[Dataset items]
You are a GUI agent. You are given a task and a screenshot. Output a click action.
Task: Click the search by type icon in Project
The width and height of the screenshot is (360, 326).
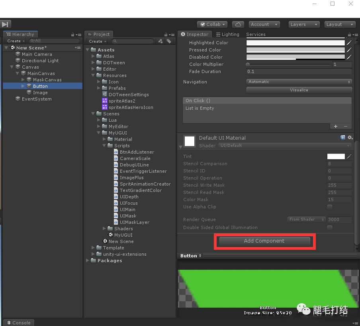coord(160,41)
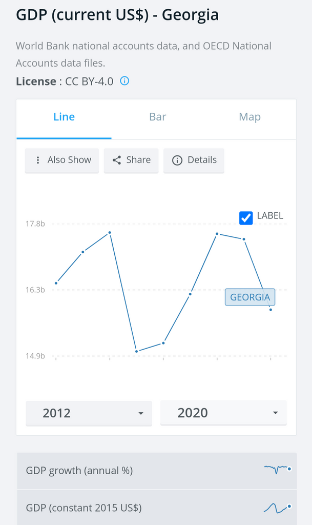Screen dimensions: 312x525
Task: Click the lowest data point on chart
Action: [137, 351]
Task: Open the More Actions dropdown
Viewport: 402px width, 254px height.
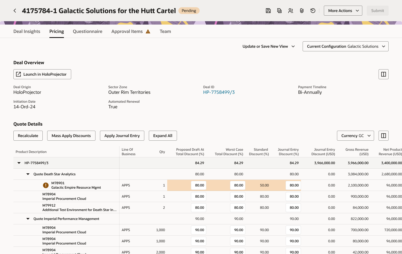Action: pos(343,11)
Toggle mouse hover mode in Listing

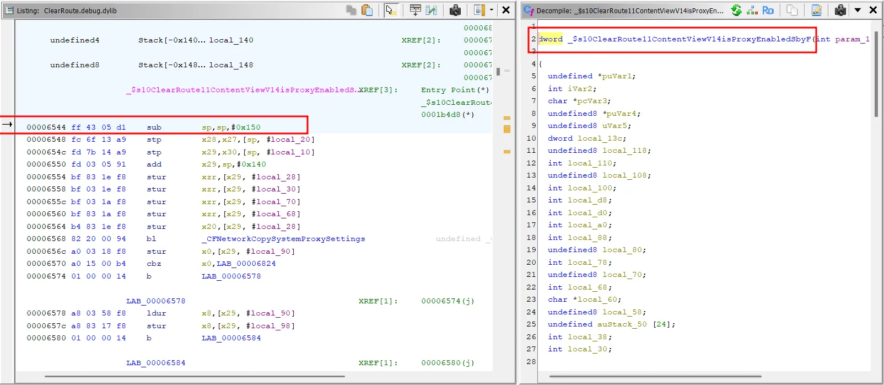point(391,10)

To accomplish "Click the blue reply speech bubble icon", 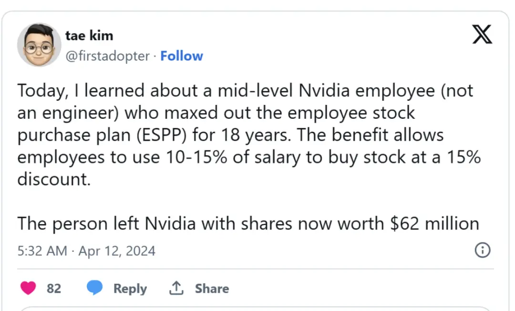I will point(94,287).
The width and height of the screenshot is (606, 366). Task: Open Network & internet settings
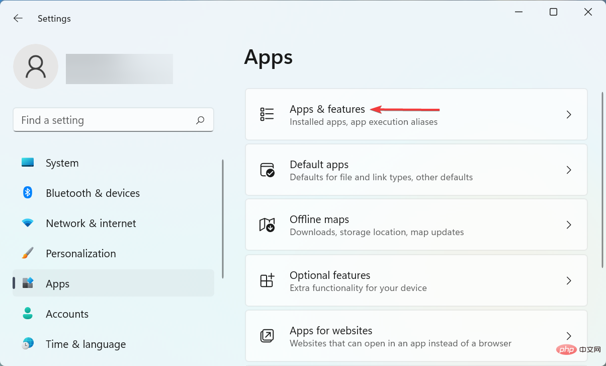91,223
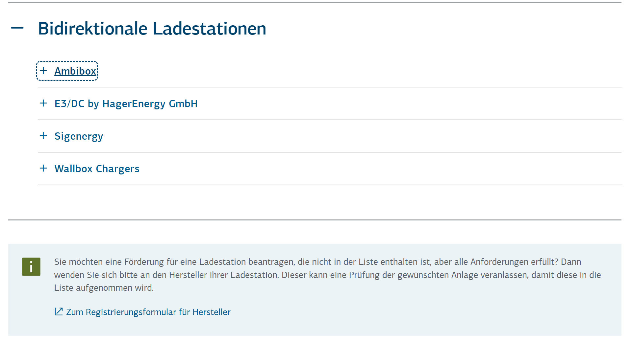Viewport: 632px width, 341px height.
Task: Click 'HagerEnergy GmbH' in the list
Action: 150,103
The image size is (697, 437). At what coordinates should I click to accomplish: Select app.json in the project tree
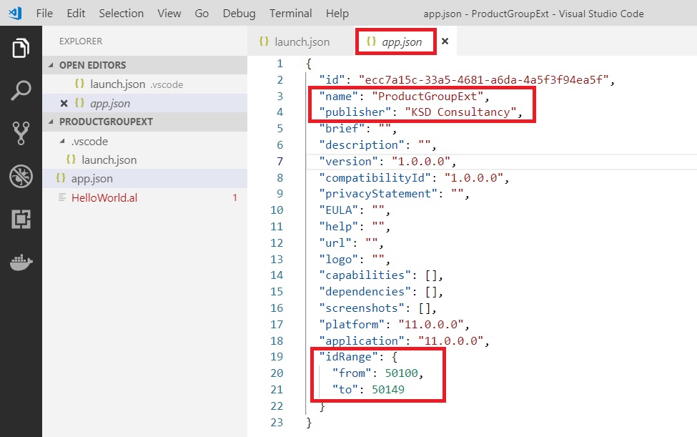92,179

▸ TASK TO COMPLETE: Pictures stay out; reproduce exactly the lines from the one containing "The width and height of the screenshot is (606, 366)." through the end of the data.

▸ OUTPUT BELOW:
The width and height of the screenshot is (606, 366). Task: Open Network & internet settings
91,223
Viewport: 632px width, 341px height.
Task: Click 'HagerEnergy GmbH' in the list
Action: 150,103
The image size is (697, 437). At what coordinates should I click to accomplish: Select app.json in the project tree
92,179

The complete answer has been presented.